▶ **Extracted records**:
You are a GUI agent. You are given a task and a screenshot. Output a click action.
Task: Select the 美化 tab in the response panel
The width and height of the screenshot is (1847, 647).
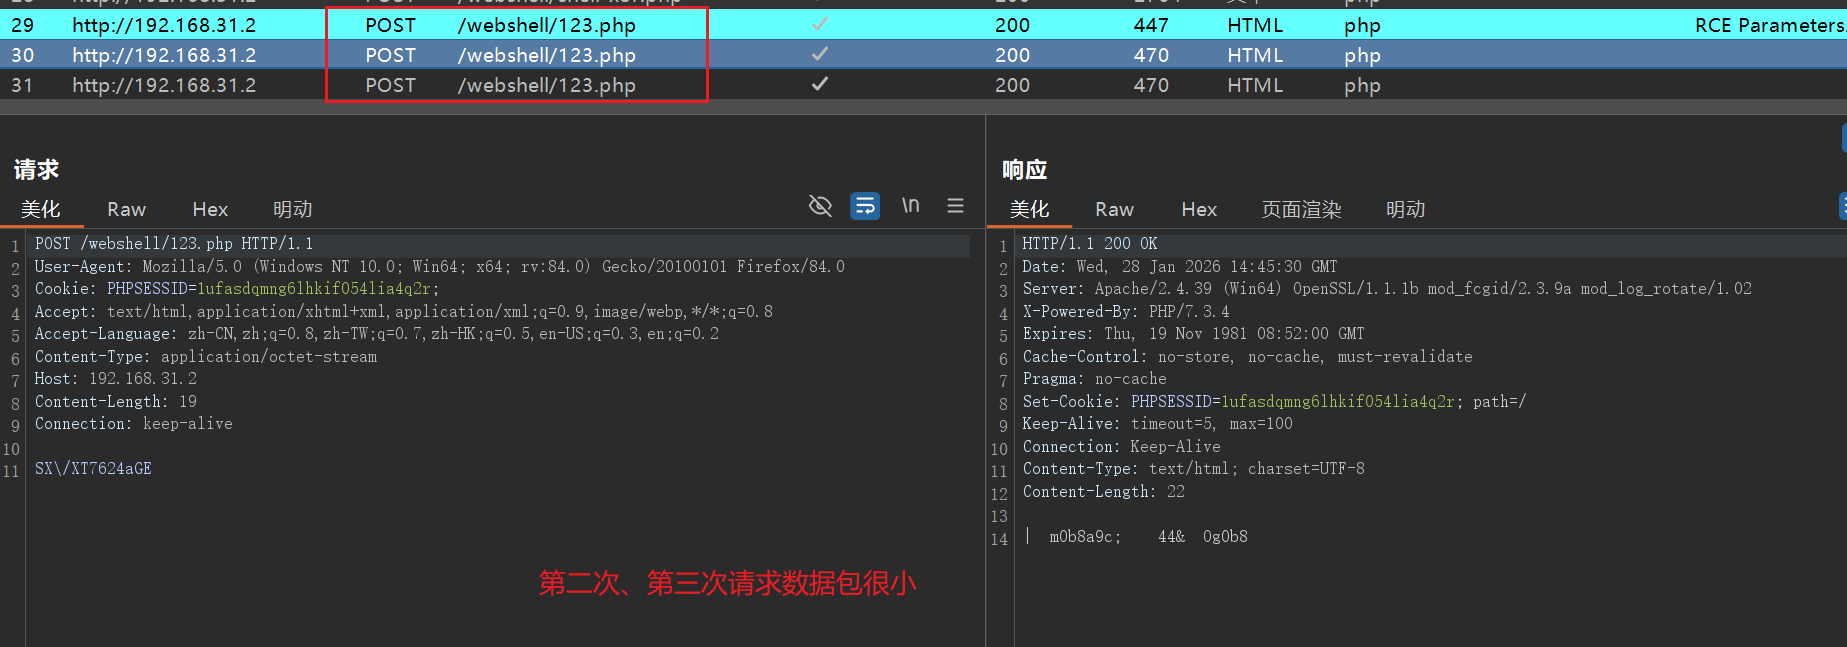point(1029,209)
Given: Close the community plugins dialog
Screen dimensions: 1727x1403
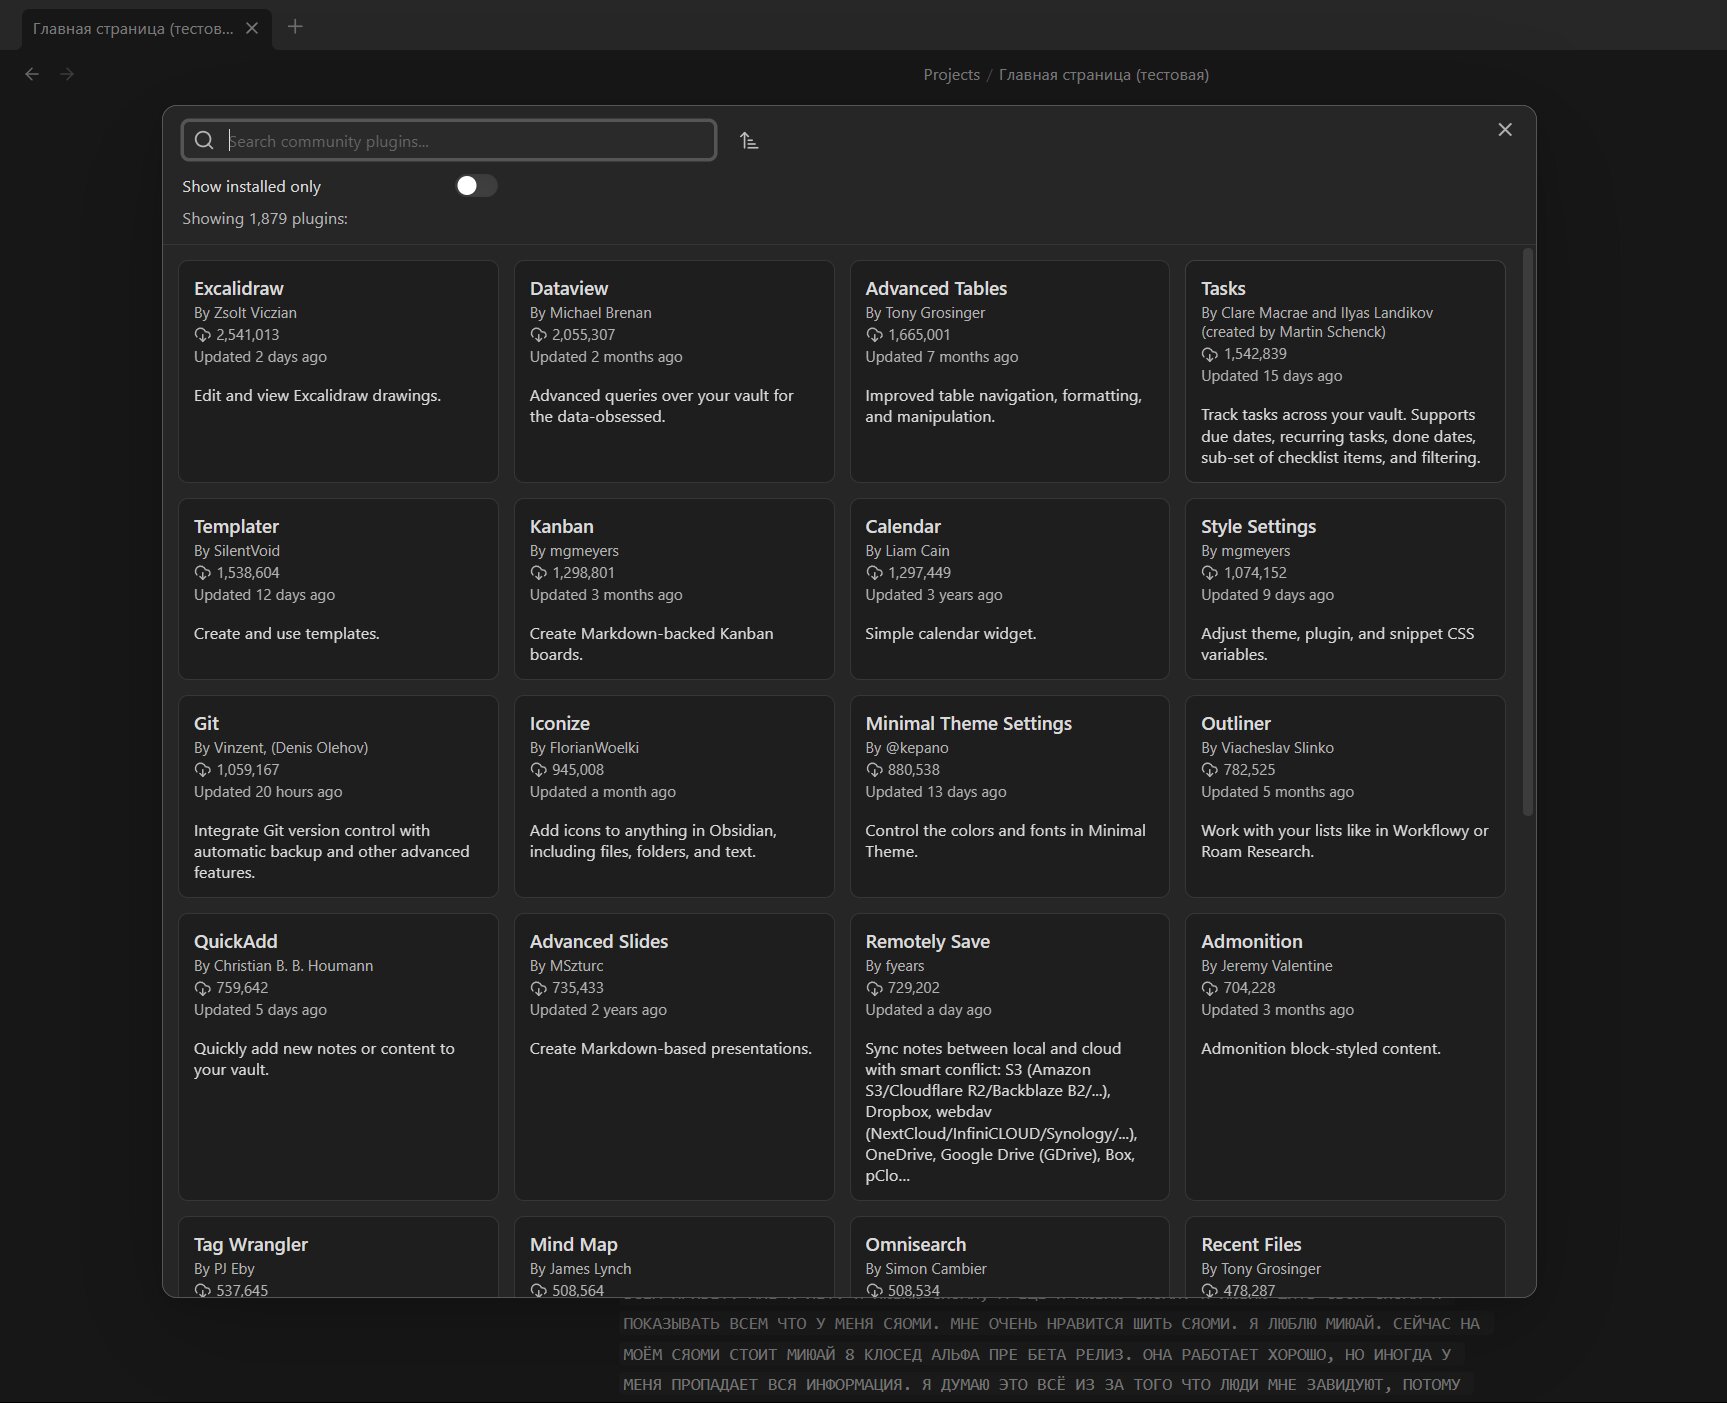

▶ **Written instruction**:
Report every line of the records that contains the word "screenshot", matching case exactly.

▶ **Exercise output**:
You are a GUI agent. You are given a task and a screenshot. Output a click action.
The width and height of the screenshot is (1847, 647).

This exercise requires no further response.